* [Quoted text]
** Begin **

Addressing the a New Age breakfast, President Zuma under pinned the ANC manifesto for 2014 with the promise below:
"One of the key achievements of the past five years has been the development of the National Development Plan. The NDP proposes that the unemployment rate should fall from the current rate of about 25 percent to 14 percent by 2020 and to 6 percent by 2030. This, states the Plan, requires an additional 11 million jobs. We should all be mindful of the fact that such growth will require an average annual GDP growth of 5.4 percent."
On the ANC's 2014 election manifesto - Jacob Zuma
There is no doubt South Africa needs economic growth to achieve the promise of democracy. The issue should decide the 2014 elections. The ANC challenge is that most parties have no new ideas on the table to address the challenge. What I can confirm though is this, the current trend of GDP is far worse than 2008 before the peak of the recession and the quarterly number continue to show, the trend is still down.
The ANC over promise
It is an ambitious but commendable idea for the ANC to embark on a 2030 plan to grow the economy by 5.4%, for three reasons which I will share below:
- Trading Economics issues long term forecasts with analysts expectations and technically projected using an Auto-regressive Integrated moving average (ARIMA) model. First, they model the past behaviour of a time series by using vast amounts of historical data. Then, they adjust the coefficients of the econometric model by taking into account, analyst’s assessments and future expectations. From these economic the projections of GDP growth, the forecast looks very gloomy. The number is 2.48% GDP growth by 2030, only countries growing at around 4.2% now will reach the desired 5.4%
- The NDP is an elaborate programme which is founded on ten pillars and the first half requires a Social revolution unprecedented in South Africa. This is even wider than the anti-apartheid movement. South Africans needs a new conscientious of their role and responsibilities in the new South Africa. Such a social compact will take time to build in the absence of immediate economic relief.
- The magical word in our politics is New ideas. Who has them and can they bring the desired economic growth. Here is a quick scan of the Economic ideas as proposed by the ANC, in their manifesto. (in later articles I will explore other party manifestos). Through these policies I am trying to locate the magic idea that South Africa's fortunes will be change by.
ANC Top Ideas to grow the Economy
- Establish capacity in the state to do long-term planning, drawing where necessary on expertise that exists in wider society.
This is particular interesting considering the Midterm budget speech in 2013, where the Minister of finance lamented the use of consultants in the public sector and the Auditor General call annually to reduce such spending. So this manifesto promise means the ANC has a new consultative process in mind to lookout for. This has to be encourage though, in the past 20 years, our scenario planning as country has been bad, to an extended that we are still producing wrong skills from our institutions versus the opportunities the economy is creating.
- Promote local procurement by directing the state to progressively buy at least 75% of its goods and services from South African producers and support small enterprises, co-operatives and broad-based empowerment.

** End **

* [Data shown]
** Begin **

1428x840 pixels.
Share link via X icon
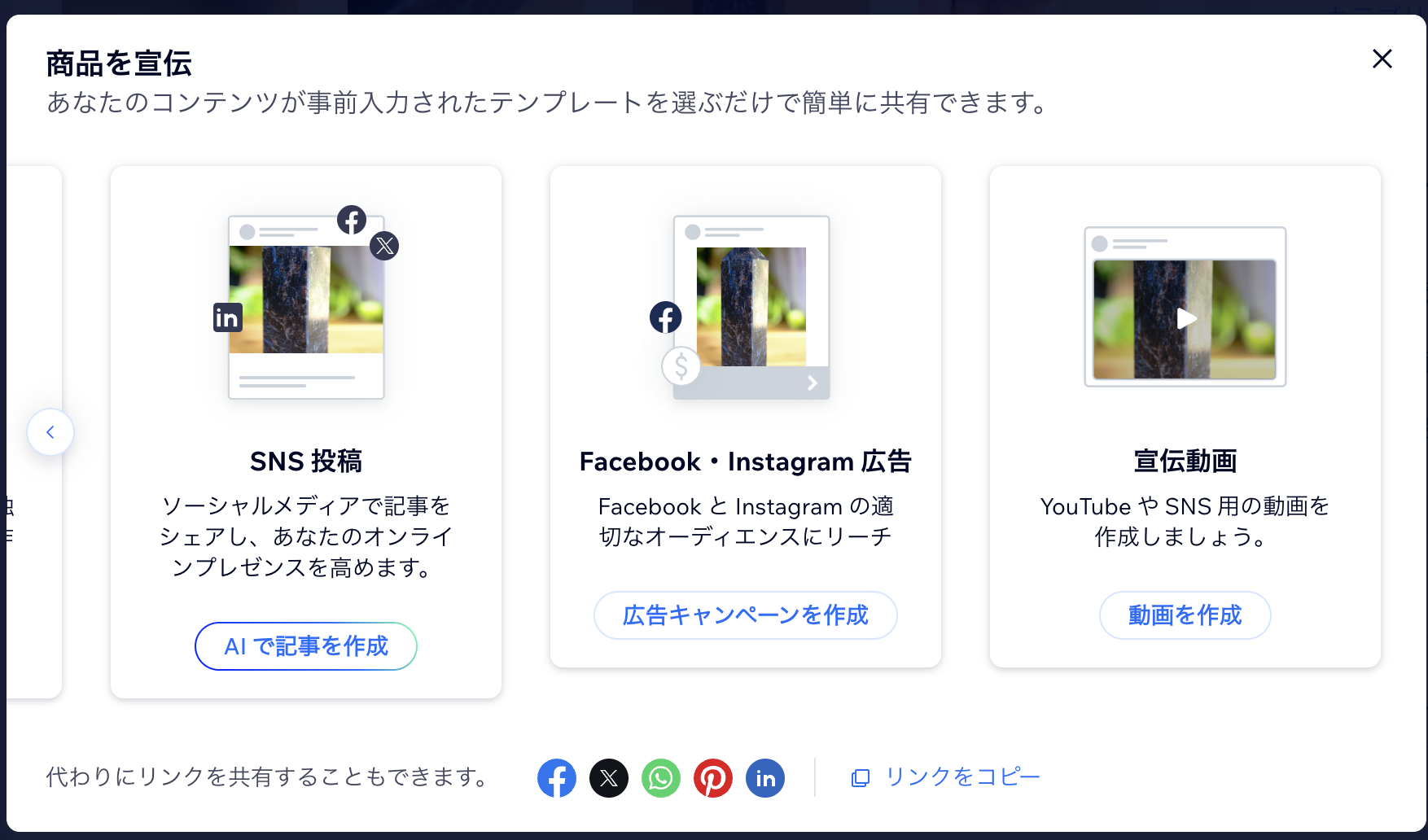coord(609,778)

** End **
** Begin **

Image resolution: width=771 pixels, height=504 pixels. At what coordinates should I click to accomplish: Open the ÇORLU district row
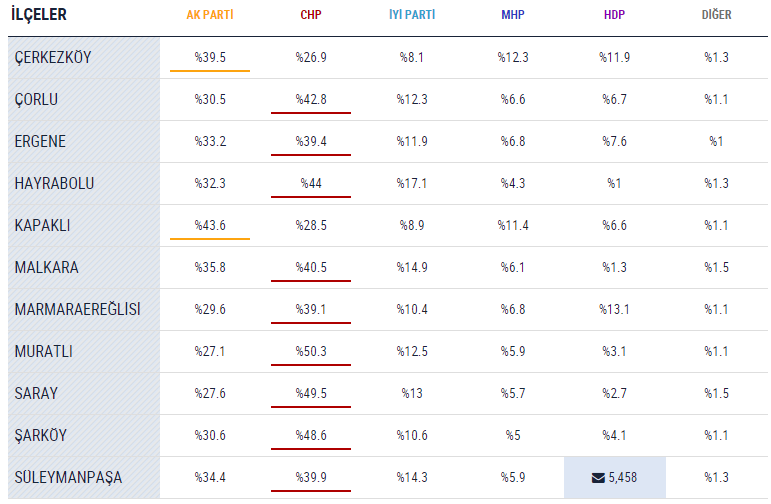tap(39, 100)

** End **
** Begin **

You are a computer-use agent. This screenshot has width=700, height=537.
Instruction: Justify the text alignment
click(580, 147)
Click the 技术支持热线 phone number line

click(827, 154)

** End **

* [Work to complete]
(1) List every distinct calendar year mentioned in the article on the ANC's 2014 election manifesto, in chronological order.
(2) Print everything from "- Promote local" down to "and broad-based empowerment." in the article on the ANC's 2014 election manifesto.

* [The results]
(1) 2008, 2013, 2014, 2020, 2030

(2)
- Promote local procurement by directing the state to progressively buy at least 75% of its goods and services from South African producers and support small enterprises, co-operatives and broad-based empowerment.